WORK TO BE COMPLETED.
The data below is to be repeated in full, exactly as given.

[Records excerpted from a collection]
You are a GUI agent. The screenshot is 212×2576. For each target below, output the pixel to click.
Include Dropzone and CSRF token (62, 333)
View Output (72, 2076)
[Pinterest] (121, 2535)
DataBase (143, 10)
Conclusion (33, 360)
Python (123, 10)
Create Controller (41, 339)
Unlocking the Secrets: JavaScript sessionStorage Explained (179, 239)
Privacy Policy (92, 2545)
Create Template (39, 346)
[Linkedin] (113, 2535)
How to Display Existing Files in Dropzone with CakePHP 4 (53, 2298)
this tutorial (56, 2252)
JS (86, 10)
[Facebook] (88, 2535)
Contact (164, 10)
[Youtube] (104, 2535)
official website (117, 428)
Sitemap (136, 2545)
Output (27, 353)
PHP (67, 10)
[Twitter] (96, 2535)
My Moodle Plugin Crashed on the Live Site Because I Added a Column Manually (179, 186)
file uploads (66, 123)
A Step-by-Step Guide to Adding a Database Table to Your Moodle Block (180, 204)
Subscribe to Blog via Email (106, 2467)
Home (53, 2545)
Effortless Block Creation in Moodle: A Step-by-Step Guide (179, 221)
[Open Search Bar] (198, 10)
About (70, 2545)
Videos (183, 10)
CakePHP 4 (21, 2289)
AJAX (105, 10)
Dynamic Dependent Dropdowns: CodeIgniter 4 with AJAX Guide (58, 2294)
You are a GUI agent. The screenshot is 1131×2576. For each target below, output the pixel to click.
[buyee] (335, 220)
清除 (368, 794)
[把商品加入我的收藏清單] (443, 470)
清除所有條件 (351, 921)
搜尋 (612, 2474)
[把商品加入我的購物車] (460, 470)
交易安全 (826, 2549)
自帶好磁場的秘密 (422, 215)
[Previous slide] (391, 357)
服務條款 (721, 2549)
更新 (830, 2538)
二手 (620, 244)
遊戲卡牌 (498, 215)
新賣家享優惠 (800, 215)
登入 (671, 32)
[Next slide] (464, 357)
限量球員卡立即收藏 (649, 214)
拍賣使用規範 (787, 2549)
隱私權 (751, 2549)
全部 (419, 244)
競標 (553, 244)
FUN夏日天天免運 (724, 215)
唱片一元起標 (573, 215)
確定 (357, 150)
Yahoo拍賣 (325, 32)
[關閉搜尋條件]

PROBLEM SOLUTION.
You are a GUI agent. The screenshot is 212×2576. For each target below, output the pixel to click.
Include Dropzone and CSRF token (62, 333)
View Output (72, 2076)
[Pinterest] (121, 2535)
DataBase (143, 10)
Conclusion (33, 360)
Python (123, 10)
Create Controller (41, 339)
Unlocking the Secrets: JavaScript sessionStorage Explained (179, 239)
Privacy Policy (92, 2545)
Create Template (39, 346)
[Linkedin] (113, 2535)
How to Display Existing Files in Dropzone with CakePHP 4 (53, 2298)
this tutorial (56, 2252)
JS (86, 10)
[Facebook] (88, 2535)
Contact (164, 10)
[Youtube] (104, 2535)
official website (117, 428)
Sitemap (136, 2545)
Output (27, 353)
PHP (67, 10)
[Twitter] (96, 2535)
My Moodle Plugin Crashed on the Live Site Because I Added a Column Manually (179, 186)
file uploads (66, 123)
A Step-by-Step Guide to Adding a Database Table to Your Moodle Block (180, 204)
Subscribe to Blog via Email (106, 2467)
Home (53, 2545)
Effortless Block Creation in Moodle: A Step-by-Step Guide (179, 221)
[Open Search Bar] (198, 10)
About (70, 2545)
Videos (183, 10)
CakePHP 4 (21, 2289)
AJAX (105, 10)
Dynamic Dependent Dropdowns: CodeIgniter 4 with AJAX Guide (58, 2294)
You are a GUI agent. The screenshot is 1131×2576. For each target below, output the pixel to click.
[buyee] (335, 220)
清除 (368, 794)
[把商品加入我的收藏清單] (443, 470)
清除所有條件 (351, 921)
搜尋 (612, 2474)
[把商品加入我的購物車] (460, 470)
交易安全 (826, 2549)
自帶好磁場的秘密 (422, 215)
[Previous slide] (391, 357)
服務條款 (721, 2549)
更新 (830, 2538)
二手 (620, 244)
遊戲卡牌 (498, 215)
新賣家享優惠 (800, 215)
登入 (671, 32)
[Next slide] (464, 357)
限量球員卡立即收藏 (649, 214)
拍賣使用規範 (787, 2549)
隱私權 (751, 2549)
全部 (419, 244)
競標 (553, 244)
FUN夏日天天免運 (724, 215)
唱片一元起標 (573, 215)
確定 (357, 150)
Yahoo拍賣 (325, 32)
[關閉搜尋條件]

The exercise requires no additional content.